Pubblicato il: lun, set 10th, 2012

Adesso non si può più sbagliare

di Antonio Borsa 
Il pareggio contro la Bulgaria non si è certo rivelato un toccasana per l’ Italia, impegnata nel girone di qualificazione ai mondiali più ostico della sua storia recente. Delle cinque rivali, gli uomini di Penev erano la quarta forza del girone, dietro le più solide Rep. Ceca e Danimarca, nonchè l’ Italia stessa, e l’ impegno di Martedi contro il Malta si rivela più importante di ciò che si potrebbe pensare.

Cesare Prandeli,visibilmente contrariato dopo il 2-2 contro la Bulgaria

A Sofia Prandelli ha sbagliato molto, a partire dalle convocazioni: per quanto il blocco Juve sia stato il pilastro di una squadra che contro ogni previsione è arrivata fino in finale agli Europei, convocare gente che ha passato le prime partite ufficiali tra panchina e tribuna è sembrato alquanto bizzarro; era evidente che Giaccherini necessitava di una forma migliore, indi per cui si poteva anche scegliere diversamente, ragazzi di belle speranze in quel ruolo non mancano. La stessa cosa su casi per il centrocampo, troppo macchinoso e restio a supportare la difesa in fase di non possesso, con il risultato di una retroguardia in affanno, anche perchè Maggio e lo stesso Giaccherini non garantivano la copertura che una difesa a 3 necessitava sui lati.

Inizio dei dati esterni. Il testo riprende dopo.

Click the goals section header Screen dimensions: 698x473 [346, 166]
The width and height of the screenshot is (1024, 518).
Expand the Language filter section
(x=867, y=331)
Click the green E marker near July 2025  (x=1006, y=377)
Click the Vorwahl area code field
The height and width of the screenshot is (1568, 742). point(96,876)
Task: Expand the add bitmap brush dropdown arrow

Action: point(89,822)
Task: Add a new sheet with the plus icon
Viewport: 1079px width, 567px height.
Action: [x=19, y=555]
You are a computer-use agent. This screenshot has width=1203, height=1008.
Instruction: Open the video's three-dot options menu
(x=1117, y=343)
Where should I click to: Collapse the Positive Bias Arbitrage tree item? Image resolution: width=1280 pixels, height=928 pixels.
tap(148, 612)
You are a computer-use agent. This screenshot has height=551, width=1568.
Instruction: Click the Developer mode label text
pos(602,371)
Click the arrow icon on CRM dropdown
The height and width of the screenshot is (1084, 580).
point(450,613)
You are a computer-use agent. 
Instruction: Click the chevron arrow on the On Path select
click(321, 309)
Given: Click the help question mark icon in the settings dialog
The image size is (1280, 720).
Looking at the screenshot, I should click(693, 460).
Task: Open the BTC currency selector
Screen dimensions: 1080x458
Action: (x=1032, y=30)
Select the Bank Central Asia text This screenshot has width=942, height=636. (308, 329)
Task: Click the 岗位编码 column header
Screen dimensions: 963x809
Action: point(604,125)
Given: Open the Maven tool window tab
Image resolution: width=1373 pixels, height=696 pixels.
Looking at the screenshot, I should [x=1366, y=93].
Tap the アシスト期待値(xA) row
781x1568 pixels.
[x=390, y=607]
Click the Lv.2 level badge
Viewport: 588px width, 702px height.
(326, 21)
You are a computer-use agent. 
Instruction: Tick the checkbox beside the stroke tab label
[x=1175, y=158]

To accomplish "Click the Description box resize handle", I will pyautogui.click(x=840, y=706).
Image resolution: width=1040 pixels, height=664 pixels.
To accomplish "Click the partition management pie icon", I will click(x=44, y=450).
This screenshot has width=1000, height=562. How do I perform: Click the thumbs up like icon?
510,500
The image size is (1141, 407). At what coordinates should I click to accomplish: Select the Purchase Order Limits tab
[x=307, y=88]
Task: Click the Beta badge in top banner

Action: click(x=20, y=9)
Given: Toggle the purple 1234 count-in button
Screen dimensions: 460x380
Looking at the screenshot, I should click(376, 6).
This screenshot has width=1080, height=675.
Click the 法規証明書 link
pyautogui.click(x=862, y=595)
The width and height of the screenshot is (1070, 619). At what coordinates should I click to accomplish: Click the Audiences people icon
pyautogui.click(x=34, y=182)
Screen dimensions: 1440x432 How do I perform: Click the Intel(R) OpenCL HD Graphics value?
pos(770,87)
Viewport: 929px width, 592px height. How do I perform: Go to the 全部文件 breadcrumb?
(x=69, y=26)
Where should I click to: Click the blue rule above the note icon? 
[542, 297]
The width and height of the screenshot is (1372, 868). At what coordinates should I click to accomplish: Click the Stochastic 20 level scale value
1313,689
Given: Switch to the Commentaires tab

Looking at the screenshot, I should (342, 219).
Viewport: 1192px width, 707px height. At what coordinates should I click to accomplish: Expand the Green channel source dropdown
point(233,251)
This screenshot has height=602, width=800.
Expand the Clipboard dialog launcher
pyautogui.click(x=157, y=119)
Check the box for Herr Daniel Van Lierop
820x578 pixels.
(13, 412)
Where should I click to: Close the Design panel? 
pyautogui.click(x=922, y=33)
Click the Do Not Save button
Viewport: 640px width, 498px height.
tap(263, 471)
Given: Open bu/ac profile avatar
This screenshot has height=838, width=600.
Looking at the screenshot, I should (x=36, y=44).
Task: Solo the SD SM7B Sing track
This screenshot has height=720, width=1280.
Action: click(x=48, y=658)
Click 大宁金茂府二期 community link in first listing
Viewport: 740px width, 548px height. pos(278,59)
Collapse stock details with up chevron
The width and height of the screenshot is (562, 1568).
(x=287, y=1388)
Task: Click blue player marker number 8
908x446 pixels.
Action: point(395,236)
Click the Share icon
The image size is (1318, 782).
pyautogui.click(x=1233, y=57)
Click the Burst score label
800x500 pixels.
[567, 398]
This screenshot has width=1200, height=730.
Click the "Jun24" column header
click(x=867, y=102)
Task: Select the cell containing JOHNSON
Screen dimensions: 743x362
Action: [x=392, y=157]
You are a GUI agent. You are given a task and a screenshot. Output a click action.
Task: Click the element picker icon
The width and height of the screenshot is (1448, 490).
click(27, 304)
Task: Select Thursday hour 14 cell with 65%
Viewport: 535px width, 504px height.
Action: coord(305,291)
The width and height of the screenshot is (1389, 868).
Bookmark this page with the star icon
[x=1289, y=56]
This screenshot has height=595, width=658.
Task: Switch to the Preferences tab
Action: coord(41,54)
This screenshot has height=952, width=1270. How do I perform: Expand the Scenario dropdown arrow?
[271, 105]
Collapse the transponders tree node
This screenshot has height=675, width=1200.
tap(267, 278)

Ad eccezione di Barzagli, una roccia da quando veste bianconero, Bonucci e Ogbonna non hanno espresso al meglio le loro qualità, soprattutto lo Juventino che già nelle partite in campionato era sembrato piuttosto impacciato; a questo punto chi invocava la convocazione di un Ranocchia in grande spolvero con l’ Inter aveva ragione ed ancora non si capisce il perchè Andrea non sia stato convocato.

Osvaldo,l’oriundo dell’ Italia in azione contro la Bulgaria

Adesso urgono i tre punti, urge abbandonare la difesa a tre (almeno finchè non ci saranno centrocampisti dinamici) e ritrovare quel bel gioco e quella determinazione che hanno fatto le fortune della squadra in Ucraina e stando a quanto affermano i media, Prandelli ha tutta l’intenzione di cambiare: si parla di un change in attacco con l’idea del mister di schierare dal 1 minuto di gioco Pazzini ed Insigne, acclamatissimi dai tifosi, che affiancheranno l’oriundo Osvaldo; si parla di un ritorno della retroguardia con 4 uomini con Maggio e Cassani terzini e la coppia Peluso – Barzagli centrali ed una mediana a tre composta da Pirlo, Marchisio e Nocerino. Una formazione d’ attacco si spera sufficientemente attrezzata per sconfiggere il modestissimo Malta, perchè adesso non sono ammessi più errori o la strada che porterà ai mondiali in Brasile si farà sempre più in salita.